▸ **Activity**
Return every one of the following records word for word, with no changes.

▸ **Saved data entries**
########################################
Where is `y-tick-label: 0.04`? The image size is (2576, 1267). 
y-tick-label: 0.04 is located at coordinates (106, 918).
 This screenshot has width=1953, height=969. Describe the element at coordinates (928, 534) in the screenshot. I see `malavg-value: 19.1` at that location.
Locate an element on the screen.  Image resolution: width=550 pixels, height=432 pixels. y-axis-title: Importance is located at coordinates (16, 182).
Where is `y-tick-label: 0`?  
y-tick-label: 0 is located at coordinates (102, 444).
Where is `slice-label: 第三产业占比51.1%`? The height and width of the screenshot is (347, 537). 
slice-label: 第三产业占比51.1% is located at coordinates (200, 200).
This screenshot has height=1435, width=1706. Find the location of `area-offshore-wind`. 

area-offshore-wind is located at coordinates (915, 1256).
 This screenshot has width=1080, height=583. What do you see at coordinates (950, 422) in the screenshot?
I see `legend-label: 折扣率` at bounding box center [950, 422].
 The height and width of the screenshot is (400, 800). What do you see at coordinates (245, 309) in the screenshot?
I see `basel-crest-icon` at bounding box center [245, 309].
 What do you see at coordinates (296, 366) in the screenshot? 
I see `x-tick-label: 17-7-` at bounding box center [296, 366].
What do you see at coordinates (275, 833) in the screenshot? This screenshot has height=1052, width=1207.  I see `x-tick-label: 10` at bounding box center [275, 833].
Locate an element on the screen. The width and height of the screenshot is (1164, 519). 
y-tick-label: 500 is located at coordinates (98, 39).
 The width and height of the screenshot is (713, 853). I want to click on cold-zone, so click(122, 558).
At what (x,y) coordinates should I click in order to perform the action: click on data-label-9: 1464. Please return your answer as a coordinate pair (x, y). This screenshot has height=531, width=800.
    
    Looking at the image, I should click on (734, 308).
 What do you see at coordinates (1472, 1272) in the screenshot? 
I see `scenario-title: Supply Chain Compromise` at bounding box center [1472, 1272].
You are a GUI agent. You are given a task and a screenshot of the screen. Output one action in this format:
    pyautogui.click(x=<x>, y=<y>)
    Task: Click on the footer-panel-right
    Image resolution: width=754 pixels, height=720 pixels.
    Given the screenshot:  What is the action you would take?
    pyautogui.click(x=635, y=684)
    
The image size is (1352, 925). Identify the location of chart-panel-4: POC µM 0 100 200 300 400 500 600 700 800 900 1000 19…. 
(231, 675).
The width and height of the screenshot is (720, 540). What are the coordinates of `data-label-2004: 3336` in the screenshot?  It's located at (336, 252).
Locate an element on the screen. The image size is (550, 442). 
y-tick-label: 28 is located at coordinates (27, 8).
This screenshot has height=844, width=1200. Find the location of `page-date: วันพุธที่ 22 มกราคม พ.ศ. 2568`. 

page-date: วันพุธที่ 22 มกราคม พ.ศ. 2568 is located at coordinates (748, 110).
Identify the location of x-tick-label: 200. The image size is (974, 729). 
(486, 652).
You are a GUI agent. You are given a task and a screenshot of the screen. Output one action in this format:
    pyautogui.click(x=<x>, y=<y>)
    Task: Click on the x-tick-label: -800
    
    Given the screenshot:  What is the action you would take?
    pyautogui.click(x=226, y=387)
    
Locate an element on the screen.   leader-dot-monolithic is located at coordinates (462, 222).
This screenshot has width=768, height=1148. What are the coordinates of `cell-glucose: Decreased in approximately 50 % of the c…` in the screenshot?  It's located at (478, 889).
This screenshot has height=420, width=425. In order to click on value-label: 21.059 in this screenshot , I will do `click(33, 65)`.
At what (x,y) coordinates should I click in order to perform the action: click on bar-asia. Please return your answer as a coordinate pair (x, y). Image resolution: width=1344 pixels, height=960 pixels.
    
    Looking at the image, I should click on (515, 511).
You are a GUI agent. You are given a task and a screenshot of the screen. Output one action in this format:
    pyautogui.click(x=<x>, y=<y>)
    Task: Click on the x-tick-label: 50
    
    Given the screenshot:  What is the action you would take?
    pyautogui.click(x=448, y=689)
########################################
▸ **The completed task**
Where is `y-tick-label: 0.04`? The image size is (2576, 1267). 
y-tick-label: 0.04 is located at coordinates (106, 918).
 This screenshot has width=1953, height=969. Describe the element at coordinates (928, 534) in the screenshot. I see `malavg-value: 19.1` at that location.
Locate an element on the screen.  Image resolution: width=550 pixels, height=432 pixels. y-axis-title: Importance is located at coordinates (16, 182).
Where is `y-tick-label: 0`?  
y-tick-label: 0 is located at coordinates (102, 444).
Where is `slice-label: 第三产业占比51.1%`? The height and width of the screenshot is (347, 537). 
slice-label: 第三产业占比51.1% is located at coordinates (200, 200).
This screenshot has height=1435, width=1706. Find the location of `area-offshore-wind`. 

area-offshore-wind is located at coordinates (915, 1256).
 This screenshot has width=1080, height=583. What do you see at coordinates (950, 422) in the screenshot?
I see `legend-label: 折扣率` at bounding box center [950, 422].
 The height and width of the screenshot is (400, 800). What do you see at coordinates (245, 309) in the screenshot?
I see `basel-crest-icon` at bounding box center [245, 309].
 What do you see at coordinates (296, 366) in the screenshot? 
I see `x-tick-label: 17-7-` at bounding box center [296, 366].
What do you see at coordinates (275, 833) in the screenshot? This screenshot has height=1052, width=1207.  I see `x-tick-label: 10` at bounding box center [275, 833].
Locate an element on the screen. The width and height of the screenshot is (1164, 519). 
y-tick-label: 500 is located at coordinates (98, 39).
 The width and height of the screenshot is (713, 853). I want to click on cold-zone, so click(122, 558).
At what (x,y) coordinates should I click in order to perform the action: click on data-label-9: 1464. Please return your answer as a coordinate pair (x, y). This screenshot has height=531, width=800.
    
    Looking at the image, I should click on (734, 308).
 What do you see at coordinates (1472, 1272) in the screenshot? 
I see `scenario-title: Supply Chain Compromise` at bounding box center [1472, 1272].
You are a GUI agent. You are given a task and a screenshot of the screen. Output one action in this format:
    pyautogui.click(x=<x>, y=<y>)
    Task: Click on the footer-panel-right
    Image resolution: width=754 pixels, height=720 pixels.
    Given the screenshot:  What is the action you would take?
    pyautogui.click(x=635, y=684)
    
The image size is (1352, 925). Identify the location of chart-panel-4: POC µM 0 100 200 300 400 500 600 700 800 900 1000 19…. 
(231, 675).
The width and height of the screenshot is (720, 540). What are the coordinates of `data-label-2004: 3336` in the screenshot?  It's located at (336, 252).
Locate an element on the screen. The image size is (550, 442). 
y-tick-label: 28 is located at coordinates (27, 8).
This screenshot has height=844, width=1200. Find the location of `page-date: วันพุธที่ 22 มกราคม พ.ศ. 2568`. 

page-date: วันพุธที่ 22 มกราคม พ.ศ. 2568 is located at coordinates (748, 110).
Identify the location of x-tick-label: 200. The image size is (974, 729). 
(486, 652).
You are a GUI agent. You are given a task and a screenshot of the screen. Output one action in this format:
    pyautogui.click(x=<x>, y=<y>)
    Task: Click on the x-tick-label: -800
    
    Given the screenshot:  What is the action you would take?
    pyautogui.click(x=226, y=387)
    
Locate an element on the screen.   leader-dot-monolithic is located at coordinates (462, 222).
This screenshot has width=768, height=1148. What are the coordinates of `cell-glucose: Decreased in approximately 50 % of the c…` in the screenshot?  It's located at (478, 889).
This screenshot has height=420, width=425. In order to click on value-label: 21.059 in this screenshot , I will do `click(33, 65)`.
At what (x,y) coordinates should I click in order to perform the action: click on bar-asia. Please return your answer as a coordinate pair (x, y). Image resolution: width=1344 pixels, height=960 pixels.
    
    Looking at the image, I should click on (515, 511).
You are a GUI agent. You are given a task and a screenshot of the screen. Output one action in this format:
    pyautogui.click(x=<x>, y=<y>)
    Task: Click on the x-tick-label: 50
    
    Given the screenshot:  What is the action you would take?
    pyautogui.click(x=448, y=689)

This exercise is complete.